* Assigned task: Set down each entry again exactly as written.
****************
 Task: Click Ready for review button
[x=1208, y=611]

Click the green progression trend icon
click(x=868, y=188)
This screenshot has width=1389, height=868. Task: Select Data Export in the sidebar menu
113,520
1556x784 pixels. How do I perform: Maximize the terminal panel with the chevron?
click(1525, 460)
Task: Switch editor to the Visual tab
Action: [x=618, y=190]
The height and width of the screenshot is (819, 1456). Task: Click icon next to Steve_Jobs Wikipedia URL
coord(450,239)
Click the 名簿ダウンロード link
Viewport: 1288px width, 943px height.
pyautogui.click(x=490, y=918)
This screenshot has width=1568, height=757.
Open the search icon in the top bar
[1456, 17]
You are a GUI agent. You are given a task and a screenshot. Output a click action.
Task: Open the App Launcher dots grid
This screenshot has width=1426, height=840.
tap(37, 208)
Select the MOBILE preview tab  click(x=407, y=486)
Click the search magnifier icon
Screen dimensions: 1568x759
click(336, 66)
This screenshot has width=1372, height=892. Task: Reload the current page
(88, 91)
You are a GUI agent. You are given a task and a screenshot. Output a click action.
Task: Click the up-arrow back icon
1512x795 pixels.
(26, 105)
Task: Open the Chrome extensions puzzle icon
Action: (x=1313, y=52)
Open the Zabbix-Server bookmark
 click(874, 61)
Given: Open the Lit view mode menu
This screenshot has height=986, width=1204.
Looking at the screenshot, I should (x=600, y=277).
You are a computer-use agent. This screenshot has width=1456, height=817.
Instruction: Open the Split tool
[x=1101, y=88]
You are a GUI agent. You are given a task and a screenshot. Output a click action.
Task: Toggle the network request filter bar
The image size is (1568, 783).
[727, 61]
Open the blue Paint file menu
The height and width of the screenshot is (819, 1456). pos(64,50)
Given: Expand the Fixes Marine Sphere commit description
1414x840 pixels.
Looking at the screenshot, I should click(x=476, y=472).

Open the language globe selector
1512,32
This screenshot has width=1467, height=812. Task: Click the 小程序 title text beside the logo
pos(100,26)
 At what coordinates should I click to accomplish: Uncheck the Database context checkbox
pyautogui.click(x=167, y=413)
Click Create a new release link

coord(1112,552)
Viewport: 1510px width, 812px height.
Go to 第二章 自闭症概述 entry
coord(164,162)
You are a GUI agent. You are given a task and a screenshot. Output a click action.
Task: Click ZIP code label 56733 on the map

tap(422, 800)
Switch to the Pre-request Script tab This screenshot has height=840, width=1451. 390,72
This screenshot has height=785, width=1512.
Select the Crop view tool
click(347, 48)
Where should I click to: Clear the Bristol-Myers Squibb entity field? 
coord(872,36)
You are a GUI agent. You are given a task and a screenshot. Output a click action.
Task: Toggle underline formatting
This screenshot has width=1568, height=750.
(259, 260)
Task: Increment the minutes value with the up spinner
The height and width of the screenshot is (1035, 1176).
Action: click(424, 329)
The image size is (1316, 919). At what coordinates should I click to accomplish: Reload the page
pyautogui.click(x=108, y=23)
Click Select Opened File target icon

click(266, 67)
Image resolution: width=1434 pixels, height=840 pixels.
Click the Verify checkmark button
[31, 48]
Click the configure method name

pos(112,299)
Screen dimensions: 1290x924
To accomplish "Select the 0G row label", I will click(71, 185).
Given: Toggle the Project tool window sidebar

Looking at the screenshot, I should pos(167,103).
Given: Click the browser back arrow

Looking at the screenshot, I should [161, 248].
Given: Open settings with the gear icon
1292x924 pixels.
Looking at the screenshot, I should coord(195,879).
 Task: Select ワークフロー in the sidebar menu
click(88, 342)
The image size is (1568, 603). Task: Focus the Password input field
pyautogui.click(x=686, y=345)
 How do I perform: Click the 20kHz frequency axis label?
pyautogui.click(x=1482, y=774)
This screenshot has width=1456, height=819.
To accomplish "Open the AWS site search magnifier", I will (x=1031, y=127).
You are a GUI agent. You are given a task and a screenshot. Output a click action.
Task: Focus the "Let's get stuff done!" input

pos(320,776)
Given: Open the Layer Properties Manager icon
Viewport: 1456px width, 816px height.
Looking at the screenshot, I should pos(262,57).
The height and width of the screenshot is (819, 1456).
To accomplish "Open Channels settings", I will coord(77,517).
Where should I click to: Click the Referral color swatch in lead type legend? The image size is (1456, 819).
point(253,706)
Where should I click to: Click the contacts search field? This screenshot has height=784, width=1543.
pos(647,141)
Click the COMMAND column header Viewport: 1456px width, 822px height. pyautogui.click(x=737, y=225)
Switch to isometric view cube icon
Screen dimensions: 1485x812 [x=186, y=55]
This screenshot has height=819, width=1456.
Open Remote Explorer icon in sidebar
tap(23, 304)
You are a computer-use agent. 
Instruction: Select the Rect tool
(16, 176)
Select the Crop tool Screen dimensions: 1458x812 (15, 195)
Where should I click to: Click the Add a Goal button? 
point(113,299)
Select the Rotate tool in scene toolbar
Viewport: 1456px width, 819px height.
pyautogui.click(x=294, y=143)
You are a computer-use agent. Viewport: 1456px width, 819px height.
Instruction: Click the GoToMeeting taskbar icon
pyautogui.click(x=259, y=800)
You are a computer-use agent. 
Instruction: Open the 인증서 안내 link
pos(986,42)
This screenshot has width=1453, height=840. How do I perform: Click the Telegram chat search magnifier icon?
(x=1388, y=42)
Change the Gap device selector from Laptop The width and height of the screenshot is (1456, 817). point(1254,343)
****************
* Task response:
 Task: Click Ready for review button
[x=1208, y=611]

Click the green progression trend icon
click(x=868, y=188)
This screenshot has width=1389, height=868. Task: Select Data Export in the sidebar menu
113,520
1556x784 pixels. How do I perform: Maximize the terminal panel with the chevron?
click(1525, 460)
Task: Switch editor to the Visual tab
Action: [x=618, y=190]
The height and width of the screenshot is (819, 1456). Task: Click icon next to Steve_Jobs Wikipedia URL
coord(450,239)
Click the 名簿ダウンロード link
Viewport: 1288px width, 943px height.
pyautogui.click(x=490, y=918)
This screenshot has width=1568, height=757.
Open the search icon in the top bar
[1456, 17]
You are a GUI agent. You are given a task and a screenshot. Output a click action.
Task: Open the App Launcher dots grid
This screenshot has width=1426, height=840.
tap(37, 208)
Select the MOBILE preview tab  click(x=407, y=486)
Click the search magnifier icon
Screen dimensions: 1568x759
click(336, 66)
This screenshot has width=1372, height=892. Task: Reload the current page
(88, 91)
You are a GUI agent. You are given a task and a screenshot. Output a click action.
Task: Click the up-arrow back icon
1512x795 pixels.
(26, 105)
Task: Open the Chrome extensions puzzle icon
Action: (x=1313, y=52)
Open the Zabbix-Server bookmark
 click(874, 61)
Given: Open the Lit view mode menu
This screenshot has height=986, width=1204.
Looking at the screenshot, I should (x=600, y=277).
You are a computer-use agent. This screenshot has width=1456, height=817.
Instruction: Open the Split tool
[x=1101, y=88]
You are a GUI agent. You are given a task and a screenshot. Output a click action.
Task: Toggle the network request filter bar
The image size is (1568, 783).
[727, 61]
Open the blue Paint file menu
The height and width of the screenshot is (819, 1456). pos(64,50)
Given: Expand the Fixes Marine Sphere commit description
1414x840 pixels.
Looking at the screenshot, I should click(x=476, y=472).

Open the language globe selector
1512,32
This screenshot has width=1467, height=812. Task: Click the 小程序 title text beside the logo
pos(100,26)
 At what coordinates should I click to accomplish: Uncheck the Database context checkbox
pyautogui.click(x=167, y=413)
Click Create a new release link

coord(1112,552)
Viewport: 1510px width, 812px height.
Go to 第二章 自闭症概述 entry
coord(164,162)
You are a GUI agent. You are given a task and a screenshot. Output a click action.
Task: Click ZIP code label 56733 on the map

tap(422, 800)
Switch to the Pre-request Script tab This screenshot has height=840, width=1451. 390,72
This screenshot has height=785, width=1512.
Select the Crop view tool
click(347, 48)
Where should I click to: Clear the Bristol-Myers Squibb entity field? 
coord(872,36)
You are a GUI agent. You are given a task and a screenshot. Output a click action.
Task: Toggle underline formatting
This screenshot has width=1568, height=750.
(259, 260)
Task: Increment the minutes value with the up spinner
The height and width of the screenshot is (1035, 1176).
Action: click(424, 329)
The image size is (1316, 919). At what coordinates should I click to accomplish: Reload the page
pyautogui.click(x=108, y=23)
Click Select Opened File target icon

click(266, 67)
Image resolution: width=1434 pixels, height=840 pixels.
Click the Verify checkmark button
[31, 48]
Click the configure method name

pos(112,299)
Screen dimensions: 1290x924
To accomplish "Select the 0G row label", I will click(71, 185).
Given: Toggle the Project tool window sidebar

Looking at the screenshot, I should pos(167,103).
Given: Click the browser back arrow

Looking at the screenshot, I should [161, 248].
Given: Open settings with the gear icon
1292x924 pixels.
Looking at the screenshot, I should coord(195,879).
 Task: Select ワークフロー in the sidebar menu
click(88, 342)
The image size is (1568, 603). Task: Focus the Password input field
pyautogui.click(x=686, y=345)
 How do I perform: Click the 20kHz frequency axis label?
pyautogui.click(x=1482, y=774)
This screenshot has width=1456, height=819.
To accomplish "Open the AWS site search magnifier", I will (x=1031, y=127).
You are a GUI agent. You are given a task and a screenshot. Output a click action.
Task: Focus the "Let's get stuff done!" input

pos(320,776)
Given: Open the Layer Properties Manager icon
Viewport: 1456px width, 816px height.
Looking at the screenshot, I should pos(262,57).
The height and width of the screenshot is (819, 1456).
To accomplish "Open Channels settings", I will coord(77,517).
Where should I click to: Click the Referral color swatch in lead type legend? The image size is (1456, 819).
point(253,706)
Where should I click to: Click the contacts search field? This screenshot has height=784, width=1543.
pos(647,141)
Click the COMMAND column header Viewport: 1456px width, 822px height. pyautogui.click(x=737, y=225)
Switch to isometric view cube icon
Screen dimensions: 1485x812 [x=186, y=55]
This screenshot has height=819, width=1456.
Open Remote Explorer icon in sidebar
tap(23, 304)
You are a computer-use agent. 
Instruction: Select the Rect tool
(16, 176)
Select the Crop tool Screen dimensions: 1458x812 (15, 195)
Where should I click to: Click the Add a Goal button? 
point(113,299)
Select the Rotate tool in scene toolbar
Viewport: 1456px width, 819px height.
pyautogui.click(x=294, y=143)
You are a computer-use agent. Viewport: 1456px width, 819px height.
Instruction: Click the GoToMeeting taskbar icon
pyautogui.click(x=259, y=800)
You are a computer-use agent. 
Instruction: Open the 인증서 안내 link
pos(986,42)
This screenshot has width=1453, height=840. How do I perform: Click the Telegram chat search magnifier icon?
(x=1388, y=42)
Change the Gap device selector from Laptop The width and height of the screenshot is (1456, 817). point(1254,343)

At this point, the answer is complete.